**Check your understanding:**
**A)** List the three kinds of activity that the free sessions combine, according to the text about Laughter Yoga at the Osher Center.
**B)** Pick up the text about Laughter Yoga at the Osher Center after its final line and continue writing it.

**Text for analysis:**

━━━━━━━━━━━━━━━━

Corrigan has been leading Laughter Yoga at the Osher Center for more than seven years. The free sessions combine breathing, stretching and group laughter exercises to help UCSF patients and the public cope with stress, deal with pain and improve their physical health.

“Laughter is a way to connect,” Corrigan tells me after class. “It’s a sign that we’re safe. You’re OK with me. We had it before language.”

The idea’s not an April Fool’s Day prank; research shows vigorous laughter is associated with relaxed muscles, enhanced circulation, and improved respiration. It may even boost the immune system.

What Is Laughter, Anyway?

Our brains are wired to communicate via cackling. Laughter played important role in human evolution, a way to create and maintain social bonds.

Laughter Yoga adopts a fake-it-till-you-make-it attitude, and a lot of people seem to make it.
Laughter Yoga adopts a fake-it-till-you-make-it attitude, and a lot of people seem to make it. (Lisa Marie Potter/KQED)

━━━━━━━━━━━━━━━━

**Source records:**
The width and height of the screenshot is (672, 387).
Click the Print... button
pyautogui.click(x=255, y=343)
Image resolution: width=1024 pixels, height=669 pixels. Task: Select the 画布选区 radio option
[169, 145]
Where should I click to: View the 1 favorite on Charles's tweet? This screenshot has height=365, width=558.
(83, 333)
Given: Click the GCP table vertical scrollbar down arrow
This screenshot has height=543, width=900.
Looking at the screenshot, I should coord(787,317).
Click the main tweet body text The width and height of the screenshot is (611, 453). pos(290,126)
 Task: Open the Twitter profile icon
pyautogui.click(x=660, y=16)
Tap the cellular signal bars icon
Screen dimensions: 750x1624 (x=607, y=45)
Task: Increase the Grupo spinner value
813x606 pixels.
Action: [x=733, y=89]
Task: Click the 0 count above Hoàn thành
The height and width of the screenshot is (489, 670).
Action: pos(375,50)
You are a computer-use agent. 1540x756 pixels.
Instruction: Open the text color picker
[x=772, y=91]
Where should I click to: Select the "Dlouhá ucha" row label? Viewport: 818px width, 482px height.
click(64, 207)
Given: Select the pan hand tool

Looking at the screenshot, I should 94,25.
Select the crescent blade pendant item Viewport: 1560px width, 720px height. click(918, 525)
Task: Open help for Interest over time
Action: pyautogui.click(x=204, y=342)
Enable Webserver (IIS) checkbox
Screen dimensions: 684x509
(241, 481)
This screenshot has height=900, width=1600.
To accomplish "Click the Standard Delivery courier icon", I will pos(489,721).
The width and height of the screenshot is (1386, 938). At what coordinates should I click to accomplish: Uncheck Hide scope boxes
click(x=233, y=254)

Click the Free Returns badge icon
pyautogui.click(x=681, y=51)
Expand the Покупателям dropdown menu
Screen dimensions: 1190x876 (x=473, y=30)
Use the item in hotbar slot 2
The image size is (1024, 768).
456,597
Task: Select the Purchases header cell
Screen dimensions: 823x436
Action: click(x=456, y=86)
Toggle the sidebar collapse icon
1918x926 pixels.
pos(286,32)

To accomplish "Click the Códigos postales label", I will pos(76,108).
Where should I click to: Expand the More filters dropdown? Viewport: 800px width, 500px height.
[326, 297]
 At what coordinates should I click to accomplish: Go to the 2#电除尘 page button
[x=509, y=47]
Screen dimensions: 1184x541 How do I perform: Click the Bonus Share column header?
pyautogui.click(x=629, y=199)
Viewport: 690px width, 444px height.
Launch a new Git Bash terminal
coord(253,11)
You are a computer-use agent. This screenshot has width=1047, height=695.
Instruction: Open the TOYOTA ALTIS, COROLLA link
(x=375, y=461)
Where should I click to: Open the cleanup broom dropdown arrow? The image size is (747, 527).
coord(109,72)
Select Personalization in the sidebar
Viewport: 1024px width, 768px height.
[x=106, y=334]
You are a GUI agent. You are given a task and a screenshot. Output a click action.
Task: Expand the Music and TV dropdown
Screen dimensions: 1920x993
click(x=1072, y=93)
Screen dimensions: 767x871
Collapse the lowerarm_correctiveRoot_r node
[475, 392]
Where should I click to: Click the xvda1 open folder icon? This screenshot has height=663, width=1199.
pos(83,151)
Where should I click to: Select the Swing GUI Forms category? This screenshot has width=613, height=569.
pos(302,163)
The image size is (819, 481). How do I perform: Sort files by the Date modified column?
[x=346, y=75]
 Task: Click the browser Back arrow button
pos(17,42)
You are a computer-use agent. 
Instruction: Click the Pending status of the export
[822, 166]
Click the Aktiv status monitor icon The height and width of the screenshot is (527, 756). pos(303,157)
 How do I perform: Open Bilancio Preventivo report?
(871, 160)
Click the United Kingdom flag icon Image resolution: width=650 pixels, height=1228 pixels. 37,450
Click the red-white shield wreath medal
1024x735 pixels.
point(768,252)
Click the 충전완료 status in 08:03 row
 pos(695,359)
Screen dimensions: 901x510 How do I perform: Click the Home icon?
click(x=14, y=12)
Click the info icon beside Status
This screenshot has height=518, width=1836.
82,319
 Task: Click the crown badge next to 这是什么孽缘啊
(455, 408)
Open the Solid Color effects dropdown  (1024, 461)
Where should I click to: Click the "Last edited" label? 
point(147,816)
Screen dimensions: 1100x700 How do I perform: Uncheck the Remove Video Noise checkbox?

━━━━━━━━━━━━━━━━

**Solved problems:**
**A)** Breathing, stretching, group laughter exercises

**B)**
No one taught us how to laugh—children begin laughing around 4 months old, long before they start telling you knock-knock jokes. Other species communicate with laughter, too. Gorillas, rats, chimpanzees—even dogs—make laugh-like sounds during play to signal that it’s all in fun; it’s not an attack.

“Chimps make this sound when you tickle them,” says neuroscientist Robert Provine, demonstrating by mimicking a dog pant. “Laughter is the sound of the labored breathing of rough-and-tumble play.”

Provine, a professor of psychology at the University of Maryland, Baltimore says this distinctive in-and-out breathing pattern evolved into the familiar human chuckle.

“The ancestral pant became the modern ‘Ha ha,’” he says.

It was that very association with the unrefined part of our nature that caused Plato to criticize laughter.

“He was warning against the dangers of laughter because it was the unrestrained expression of our animal self,” said Provine.

All cultures in the world have laughter and despite some differences, Provine says, humans can always recognize when it’s happening. That’s because it has an underlying structure: a single short burst of ‘Ha,’ that lasts about a fifteenth of a second and repeats every fifth of a second.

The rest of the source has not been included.